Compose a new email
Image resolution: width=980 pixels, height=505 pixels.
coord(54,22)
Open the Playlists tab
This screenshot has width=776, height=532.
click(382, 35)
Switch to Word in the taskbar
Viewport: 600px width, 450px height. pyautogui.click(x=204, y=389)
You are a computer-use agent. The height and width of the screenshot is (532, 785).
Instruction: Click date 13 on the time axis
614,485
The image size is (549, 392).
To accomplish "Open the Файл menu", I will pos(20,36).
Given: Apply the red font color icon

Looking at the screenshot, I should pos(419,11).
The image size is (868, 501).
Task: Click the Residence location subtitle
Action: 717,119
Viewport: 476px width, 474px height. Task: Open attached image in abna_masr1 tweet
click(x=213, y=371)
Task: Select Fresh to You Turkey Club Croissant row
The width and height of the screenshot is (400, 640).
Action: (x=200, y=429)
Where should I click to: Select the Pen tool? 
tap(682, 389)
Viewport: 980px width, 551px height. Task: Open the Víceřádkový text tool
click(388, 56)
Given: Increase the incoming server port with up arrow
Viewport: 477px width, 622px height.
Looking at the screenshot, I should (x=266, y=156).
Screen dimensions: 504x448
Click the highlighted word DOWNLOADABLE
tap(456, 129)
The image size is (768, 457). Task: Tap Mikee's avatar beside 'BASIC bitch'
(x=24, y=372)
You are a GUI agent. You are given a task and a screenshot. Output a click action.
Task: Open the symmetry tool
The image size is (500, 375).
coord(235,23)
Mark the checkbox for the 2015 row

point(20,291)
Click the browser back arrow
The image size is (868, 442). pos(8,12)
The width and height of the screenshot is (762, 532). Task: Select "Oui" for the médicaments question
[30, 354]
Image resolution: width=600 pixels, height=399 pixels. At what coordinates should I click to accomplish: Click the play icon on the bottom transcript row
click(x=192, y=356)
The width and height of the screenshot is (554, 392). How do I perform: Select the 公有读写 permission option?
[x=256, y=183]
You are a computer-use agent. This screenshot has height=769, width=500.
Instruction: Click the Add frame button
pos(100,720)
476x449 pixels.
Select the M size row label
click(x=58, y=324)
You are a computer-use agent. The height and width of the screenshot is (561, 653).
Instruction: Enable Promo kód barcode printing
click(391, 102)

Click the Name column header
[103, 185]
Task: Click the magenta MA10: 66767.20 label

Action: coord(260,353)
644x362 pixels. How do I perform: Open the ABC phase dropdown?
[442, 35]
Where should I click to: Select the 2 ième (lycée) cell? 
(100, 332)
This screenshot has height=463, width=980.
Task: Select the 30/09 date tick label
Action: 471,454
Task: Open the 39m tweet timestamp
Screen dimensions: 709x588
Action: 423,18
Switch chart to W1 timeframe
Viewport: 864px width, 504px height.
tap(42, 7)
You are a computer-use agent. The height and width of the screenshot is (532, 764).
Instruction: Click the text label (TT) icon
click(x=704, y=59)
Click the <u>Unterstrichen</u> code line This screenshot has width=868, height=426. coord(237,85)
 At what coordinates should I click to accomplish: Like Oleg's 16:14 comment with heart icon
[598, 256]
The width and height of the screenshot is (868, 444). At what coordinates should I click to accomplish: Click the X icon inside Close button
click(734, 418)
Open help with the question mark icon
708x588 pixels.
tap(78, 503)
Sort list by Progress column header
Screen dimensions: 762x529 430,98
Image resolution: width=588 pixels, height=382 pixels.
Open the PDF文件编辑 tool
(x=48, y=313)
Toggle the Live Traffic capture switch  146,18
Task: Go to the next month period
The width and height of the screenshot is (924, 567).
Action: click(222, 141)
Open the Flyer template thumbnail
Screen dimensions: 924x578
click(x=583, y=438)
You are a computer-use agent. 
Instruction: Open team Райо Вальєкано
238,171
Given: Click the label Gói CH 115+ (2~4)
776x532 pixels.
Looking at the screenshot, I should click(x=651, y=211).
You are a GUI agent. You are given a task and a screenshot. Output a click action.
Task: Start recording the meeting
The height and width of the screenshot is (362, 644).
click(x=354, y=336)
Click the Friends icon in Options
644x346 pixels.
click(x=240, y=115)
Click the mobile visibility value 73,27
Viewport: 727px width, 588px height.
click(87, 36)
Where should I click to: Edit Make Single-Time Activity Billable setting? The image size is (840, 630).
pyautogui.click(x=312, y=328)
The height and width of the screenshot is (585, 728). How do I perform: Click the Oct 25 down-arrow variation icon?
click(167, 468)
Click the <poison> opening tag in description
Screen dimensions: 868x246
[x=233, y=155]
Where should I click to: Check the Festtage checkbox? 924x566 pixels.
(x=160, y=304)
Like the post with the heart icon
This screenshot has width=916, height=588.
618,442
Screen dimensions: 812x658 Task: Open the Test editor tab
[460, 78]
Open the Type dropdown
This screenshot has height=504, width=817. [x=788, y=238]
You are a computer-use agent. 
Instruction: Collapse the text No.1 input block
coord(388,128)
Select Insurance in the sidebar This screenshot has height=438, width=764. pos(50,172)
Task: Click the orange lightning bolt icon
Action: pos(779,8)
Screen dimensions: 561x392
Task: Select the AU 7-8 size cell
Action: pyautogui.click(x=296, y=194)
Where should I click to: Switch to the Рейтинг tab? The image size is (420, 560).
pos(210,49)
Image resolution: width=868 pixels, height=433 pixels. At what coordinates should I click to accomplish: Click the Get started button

• [Exercise]: Set down the whole of the material, exactly.

• [Exercise solution]:
Compose a new email
Image resolution: width=980 pixels, height=505 pixels.
coord(54,22)
Open the Playlists tab
This screenshot has width=776, height=532.
click(382, 35)
Switch to Word in the taskbar
Viewport: 600px width, 450px height. pyautogui.click(x=204, y=389)
You are a computer-use agent. The height and width of the screenshot is (532, 785).
Instruction: Click date 13 on the time axis
614,485
The image size is (549, 392).
To accomplish "Open the Файл menu", I will pos(20,36).
Given: Apply the red font color icon

Looking at the screenshot, I should pos(419,11).
The image size is (868, 501).
Task: Click the Residence location subtitle
Action: 717,119
Viewport: 476px width, 474px height. Task: Open attached image in abna_masr1 tweet
click(x=213, y=371)
Task: Select Fresh to You Turkey Club Croissant row
The width and height of the screenshot is (400, 640).
Action: (x=200, y=429)
Where should I click to: Select the Pen tool? 
tap(682, 389)
Viewport: 980px width, 551px height. Task: Open the Víceřádkový text tool
click(388, 56)
Given: Increase the incoming server port with up arrow
Viewport: 477px width, 622px height.
Looking at the screenshot, I should (x=266, y=156).
Screen dimensions: 504x448
Click the highlighted word DOWNLOADABLE
tap(456, 129)
The image size is (768, 457). Task: Tap Mikee's avatar beside 'BASIC bitch'
(x=24, y=372)
You are a GUI agent. You are given a task and a screenshot. Output a click action.
Task: Open the symmetry tool
The image size is (500, 375).
coord(235,23)
Mark the checkbox for the 2015 row

point(20,291)
Click the browser back arrow
The image size is (868, 442). pos(8,12)
The width and height of the screenshot is (762, 532). Task: Select "Oui" for the médicaments question
[30, 354]
Image resolution: width=600 pixels, height=399 pixels. At what coordinates should I click to accomplish: Click the play icon on the bottom transcript row
click(x=192, y=356)
The width and height of the screenshot is (554, 392). How do I perform: Select the 公有读写 permission option?
[x=256, y=183]
You are a computer-use agent. This screenshot has height=769, width=500.
Instruction: Click the Add frame button
pos(100,720)
476x449 pixels.
Select the M size row label
click(x=58, y=324)
You are a computer-use agent. The height and width of the screenshot is (561, 653).
Instruction: Enable Promo kód barcode printing
click(391, 102)

Click the Name column header
[103, 185]
Task: Click the magenta MA10: 66767.20 label

Action: coord(260,353)
644x362 pixels. How do I perform: Open the ABC phase dropdown?
[442, 35]
Where should I click to: Select the 2 ième (lycée) cell? 
(100, 332)
This screenshot has height=463, width=980.
Task: Select the 30/09 date tick label
Action: 471,454
Task: Open the 39m tweet timestamp
Screen dimensions: 709x588
Action: 423,18
Switch chart to W1 timeframe
Viewport: 864px width, 504px height.
tap(42, 7)
You are a computer-use agent. The height and width of the screenshot is (532, 764).
Instruction: Click the text label (TT) icon
click(x=704, y=59)
Click the <u>Unterstrichen</u> code line This screenshot has width=868, height=426. coord(237,85)
 At what coordinates should I click to accomplish: Like Oleg's 16:14 comment with heart icon
[598, 256]
The width and height of the screenshot is (868, 444). At what coordinates should I click to accomplish: Click the X icon inside Close button
click(734, 418)
Open help with the question mark icon
708x588 pixels.
tap(78, 503)
Sort list by Progress column header
Screen dimensions: 762x529 430,98
Image resolution: width=588 pixels, height=382 pixels.
Open the PDF文件编辑 tool
(x=48, y=313)
Toggle the Live Traffic capture switch  146,18
Task: Go to the next month period
The width and height of the screenshot is (924, 567).
Action: click(222, 141)
Open the Flyer template thumbnail
Screen dimensions: 924x578
click(x=583, y=438)
You are a computer-use agent. 
Instruction: Open team Райо Вальєкано
238,171
Given: Click the label Gói CH 115+ (2~4)
776x532 pixels.
Looking at the screenshot, I should click(x=651, y=211).
You are a GUI agent. You are given a task and a screenshot. Output a click action.
Task: Start recording the meeting
The height and width of the screenshot is (362, 644).
click(x=354, y=336)
Click the Friends icon in Options
644x346 pixels.
click(x=240, y=115)
Click the mobile visibility value 73,27
Viewport: 727px width, 588px height.
click(87, 36)
Where should I click to: Edit Make Single-Time Activity Billable setting? The image size is (840, 630).
pyautogui.click(x=312, y=328)
The height and width of the screenshot is (585, 728). How do I perform: Click the Oct 25 down-arrow variation icon?
click(167, 468)
Click the <poison> opening tag in description
Screen dimensions: 868x246
[x=233, y=155]
Where should I click to: Check the Festtage checkbox? 924x566 pixels.
(x=160, y=304)
Like the post with the heart icon
This screenshot has width=916, height=588.
618,442
Screen dimensions: 812x658 Task: Open the Test editor tab
[460, 78]
Open the Type dropdown
This screenshot has height=504, width=817. [x=788, y=238]
You are a computer-use agent. 
Instruction: Collapse the text No.1 input block
coord(388,128)
Select Insurance in the sidebar This screenshot has height=438, width=764. pos(50,172)
Task: Click the orange lightning bolt icon
Action: pos(779,8)
Screen dimensions: 561x392
Task: Select the AU 7-8 size cell
Action: pyautogui.click(x=296, y=194)
Where should I click to: Switch to the Рейтинг tab? The image size is (420, 560).
pos(210,49)
Image resolution: width=868 pixels, height=433 pixels. At what coordinates should I click to accomplish: Click the Get started button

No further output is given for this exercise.